## RECORDS TO USE
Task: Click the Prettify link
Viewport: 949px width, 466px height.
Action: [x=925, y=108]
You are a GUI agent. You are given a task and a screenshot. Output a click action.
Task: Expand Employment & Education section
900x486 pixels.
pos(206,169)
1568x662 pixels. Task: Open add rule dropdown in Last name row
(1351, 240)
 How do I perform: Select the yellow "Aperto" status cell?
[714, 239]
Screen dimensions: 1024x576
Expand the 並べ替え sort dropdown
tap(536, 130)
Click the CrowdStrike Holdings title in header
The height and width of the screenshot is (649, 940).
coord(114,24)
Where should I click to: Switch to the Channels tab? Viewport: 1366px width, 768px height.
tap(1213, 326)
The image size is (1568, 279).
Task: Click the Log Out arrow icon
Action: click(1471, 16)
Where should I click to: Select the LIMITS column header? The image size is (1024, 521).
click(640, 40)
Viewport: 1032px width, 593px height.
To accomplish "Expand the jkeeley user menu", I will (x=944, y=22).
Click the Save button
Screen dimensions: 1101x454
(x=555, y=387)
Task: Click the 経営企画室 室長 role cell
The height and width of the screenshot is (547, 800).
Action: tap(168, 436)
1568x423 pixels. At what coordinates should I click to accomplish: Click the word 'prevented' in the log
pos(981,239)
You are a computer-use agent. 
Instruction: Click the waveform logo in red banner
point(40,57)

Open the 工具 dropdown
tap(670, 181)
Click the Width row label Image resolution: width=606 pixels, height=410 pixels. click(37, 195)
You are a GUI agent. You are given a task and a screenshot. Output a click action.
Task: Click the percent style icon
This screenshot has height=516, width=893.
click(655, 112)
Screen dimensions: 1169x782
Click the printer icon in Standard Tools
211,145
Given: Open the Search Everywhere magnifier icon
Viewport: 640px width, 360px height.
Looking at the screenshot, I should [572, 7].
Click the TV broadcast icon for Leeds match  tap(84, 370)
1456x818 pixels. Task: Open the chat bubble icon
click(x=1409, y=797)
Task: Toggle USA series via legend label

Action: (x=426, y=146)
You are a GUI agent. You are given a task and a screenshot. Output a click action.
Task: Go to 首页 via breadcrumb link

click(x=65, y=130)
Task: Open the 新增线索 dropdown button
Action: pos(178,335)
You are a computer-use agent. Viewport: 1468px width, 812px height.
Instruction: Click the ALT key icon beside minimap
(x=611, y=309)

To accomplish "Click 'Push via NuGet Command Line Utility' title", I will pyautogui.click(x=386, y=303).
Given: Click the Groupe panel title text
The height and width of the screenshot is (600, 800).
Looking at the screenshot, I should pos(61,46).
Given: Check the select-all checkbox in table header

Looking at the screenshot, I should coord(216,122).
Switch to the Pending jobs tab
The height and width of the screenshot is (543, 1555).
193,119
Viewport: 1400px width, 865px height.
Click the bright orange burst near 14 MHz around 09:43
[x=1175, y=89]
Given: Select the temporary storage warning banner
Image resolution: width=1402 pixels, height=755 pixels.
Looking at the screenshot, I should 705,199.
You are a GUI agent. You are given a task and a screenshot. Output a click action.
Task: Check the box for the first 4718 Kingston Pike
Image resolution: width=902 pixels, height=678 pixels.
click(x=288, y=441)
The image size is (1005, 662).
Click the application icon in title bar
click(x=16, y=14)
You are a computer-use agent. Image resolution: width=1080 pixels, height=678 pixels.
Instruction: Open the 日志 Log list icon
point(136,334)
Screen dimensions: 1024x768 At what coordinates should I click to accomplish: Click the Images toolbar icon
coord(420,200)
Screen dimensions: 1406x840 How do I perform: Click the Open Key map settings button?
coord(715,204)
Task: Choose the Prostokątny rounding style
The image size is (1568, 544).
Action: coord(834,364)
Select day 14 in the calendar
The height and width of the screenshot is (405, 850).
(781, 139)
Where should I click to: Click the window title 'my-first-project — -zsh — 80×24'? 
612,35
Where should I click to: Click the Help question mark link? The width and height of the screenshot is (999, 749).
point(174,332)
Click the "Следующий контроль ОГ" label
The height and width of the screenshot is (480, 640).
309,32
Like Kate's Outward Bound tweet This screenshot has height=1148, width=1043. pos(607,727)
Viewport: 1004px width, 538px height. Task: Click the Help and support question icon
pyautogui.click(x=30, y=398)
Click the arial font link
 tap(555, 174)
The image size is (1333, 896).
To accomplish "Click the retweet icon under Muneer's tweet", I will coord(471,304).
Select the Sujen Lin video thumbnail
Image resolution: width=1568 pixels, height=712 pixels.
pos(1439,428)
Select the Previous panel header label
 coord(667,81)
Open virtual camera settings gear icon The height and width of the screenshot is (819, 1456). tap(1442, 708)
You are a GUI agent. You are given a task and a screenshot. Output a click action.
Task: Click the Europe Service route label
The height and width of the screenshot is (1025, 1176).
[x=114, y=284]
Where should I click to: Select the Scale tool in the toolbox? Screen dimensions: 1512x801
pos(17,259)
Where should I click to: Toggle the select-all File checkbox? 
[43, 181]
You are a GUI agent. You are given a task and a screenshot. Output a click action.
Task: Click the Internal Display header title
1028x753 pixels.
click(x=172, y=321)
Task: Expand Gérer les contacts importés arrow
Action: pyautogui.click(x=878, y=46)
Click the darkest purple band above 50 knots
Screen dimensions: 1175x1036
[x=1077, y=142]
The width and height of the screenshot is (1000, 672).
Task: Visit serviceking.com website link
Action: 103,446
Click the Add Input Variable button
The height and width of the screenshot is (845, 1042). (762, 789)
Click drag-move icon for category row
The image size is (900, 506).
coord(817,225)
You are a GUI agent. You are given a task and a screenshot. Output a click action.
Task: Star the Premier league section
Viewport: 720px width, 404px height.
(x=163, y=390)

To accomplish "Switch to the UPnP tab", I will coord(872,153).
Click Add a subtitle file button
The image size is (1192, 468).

## HOW TO COMPLETE THIS TASK
Please copy each line of the material that contains the word "computer".

## EXERCISE RESULT
You are a computer-use agent. 
You are a computer-use agent. Viewport: 1468px width, 812px height.
You are a computer-use agent. Image resolution: width=1080 pixels, height=678 pixels.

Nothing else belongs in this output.